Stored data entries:
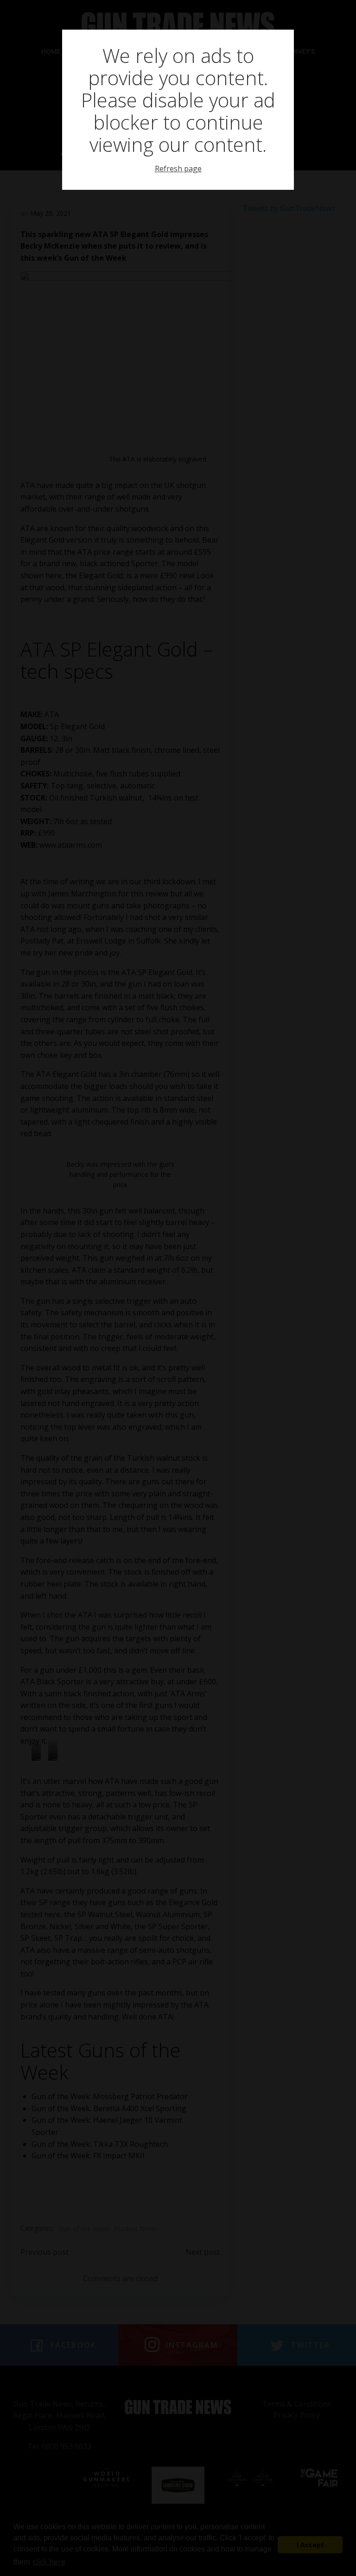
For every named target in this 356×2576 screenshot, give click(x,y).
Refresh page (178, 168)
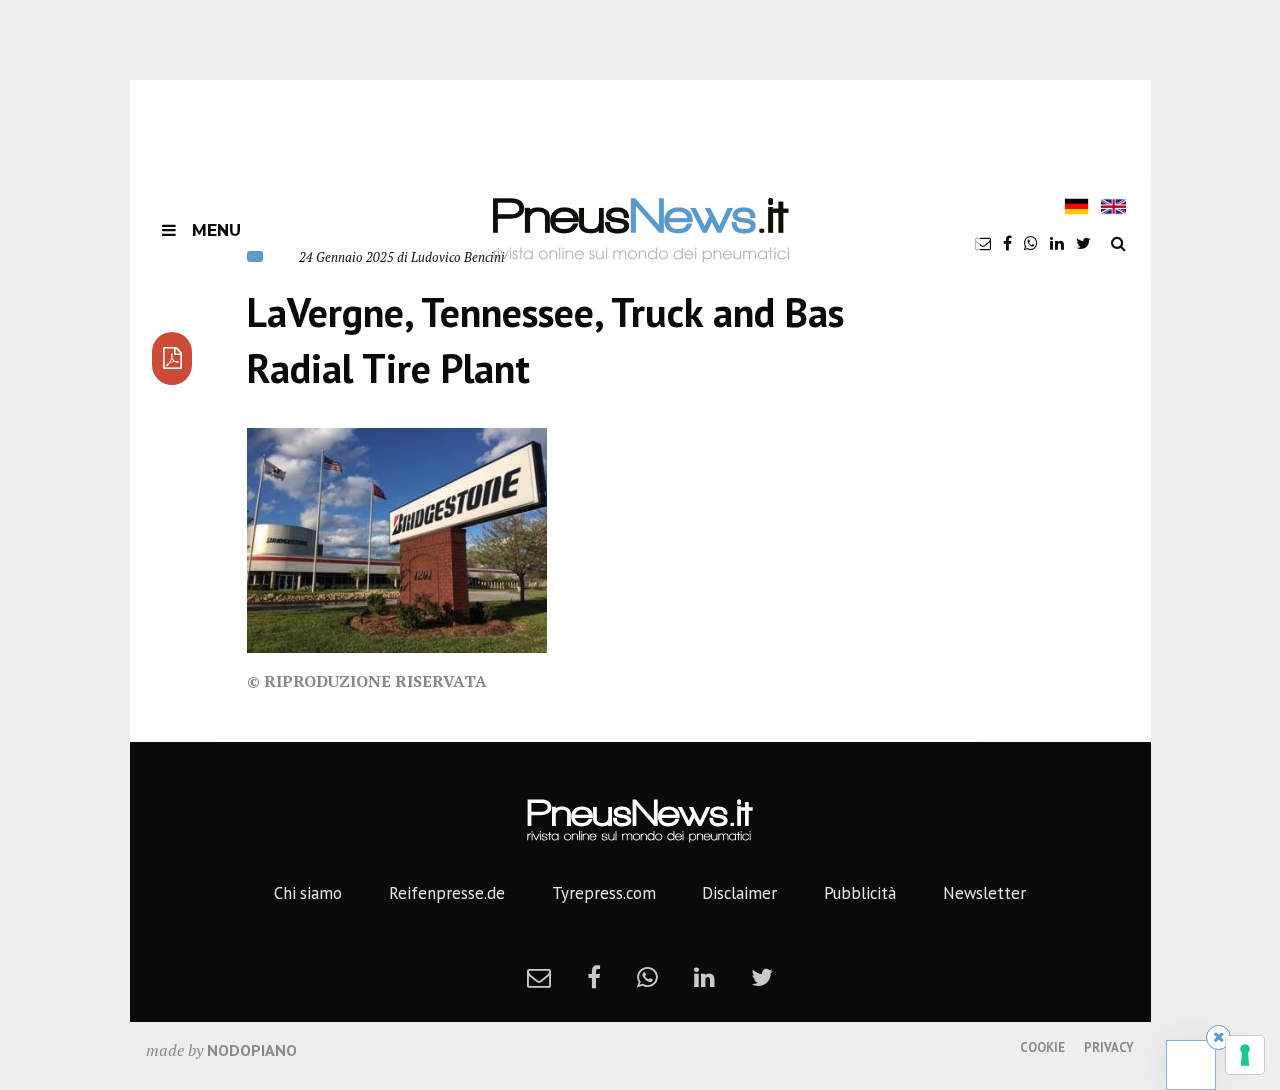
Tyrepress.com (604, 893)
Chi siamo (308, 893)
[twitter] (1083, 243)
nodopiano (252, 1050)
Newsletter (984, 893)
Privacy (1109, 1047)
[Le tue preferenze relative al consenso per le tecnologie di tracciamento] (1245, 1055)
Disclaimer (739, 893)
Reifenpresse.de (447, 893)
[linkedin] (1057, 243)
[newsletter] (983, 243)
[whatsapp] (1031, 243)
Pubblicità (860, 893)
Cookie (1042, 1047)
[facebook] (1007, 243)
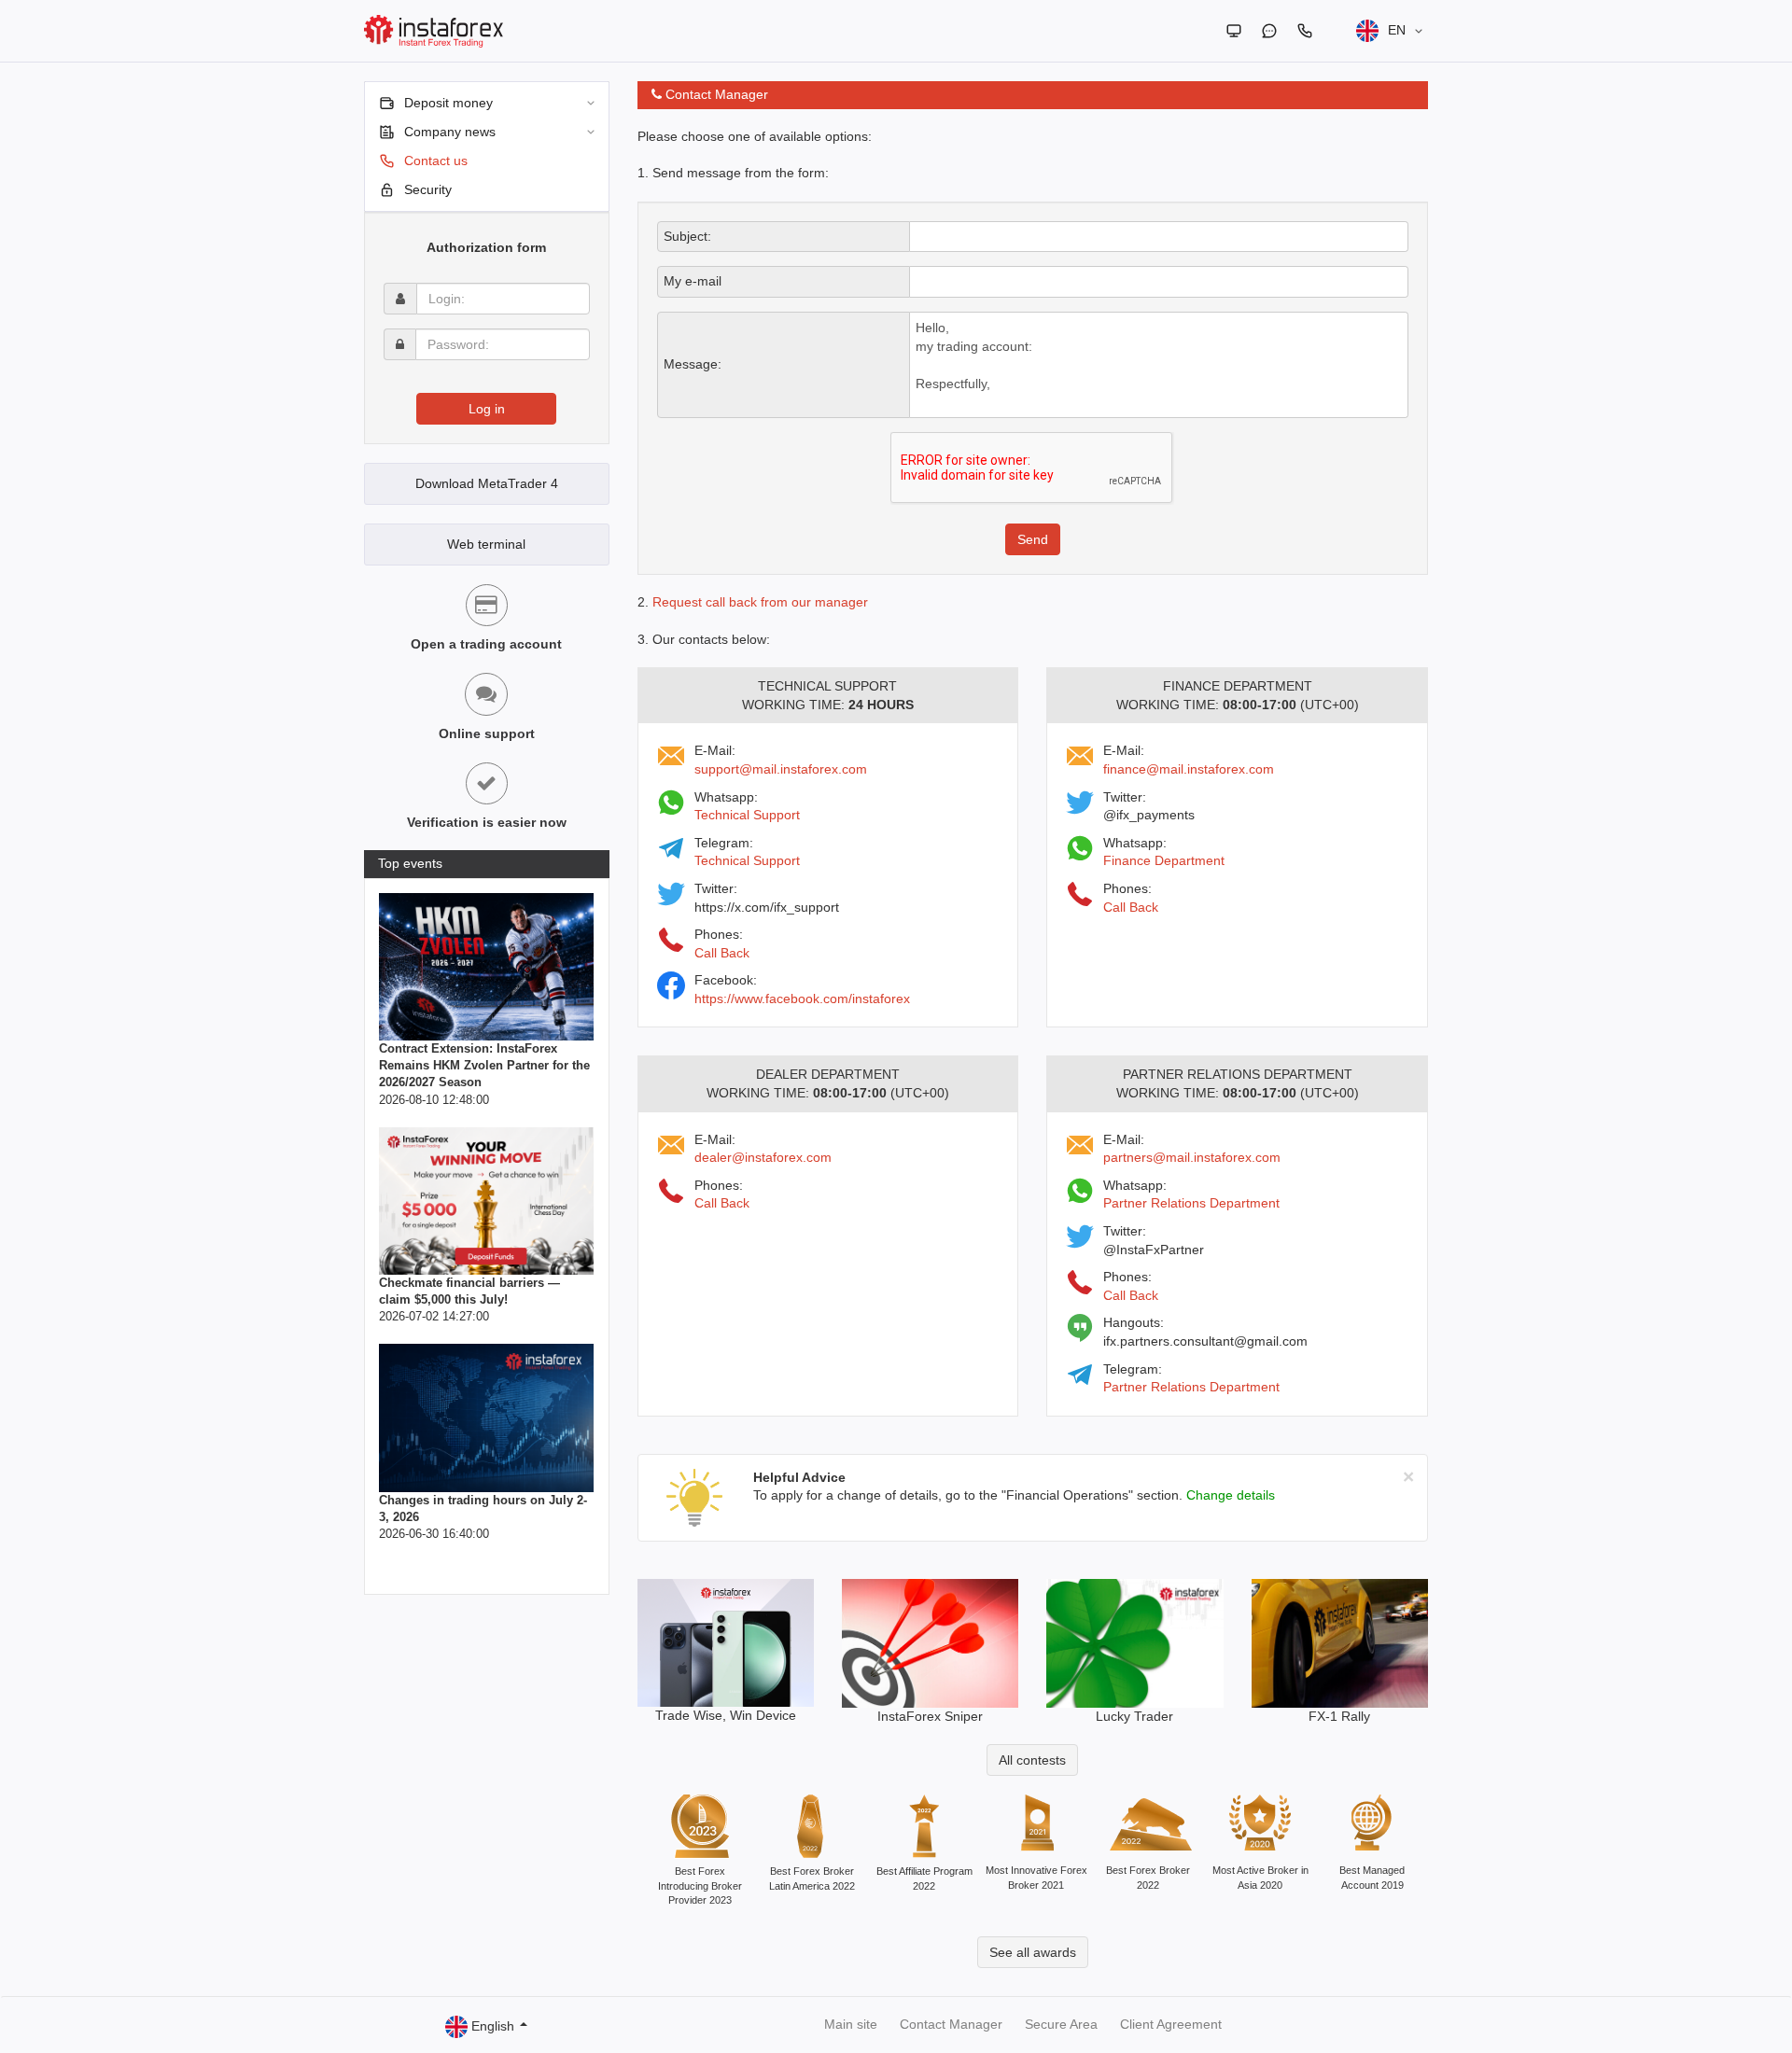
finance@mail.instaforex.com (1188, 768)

### What is needed
Find the line that contains "Privacy (1109, 1047)", then write out that line and each one after it, exactly and with nothing else, through the end of the entries above, without the pictures.

### Solution below
Privacy (1109, 1047)
[Le tue preferenze relative al consenso per le tecnologie di tracciamento] (1245, 1055)
Disclaimer (739, 893)
Reifenpresse.de (447, 893)
[linkedin] (1057, 243)
[newsletter] (983, 243)
[whatsapp] (1031, 243)
Pubblicità (860, 893)
Cookie (1042, 1047)
[facebook] (1007, 243)
finance@mail.instaforex.com (1188, 768)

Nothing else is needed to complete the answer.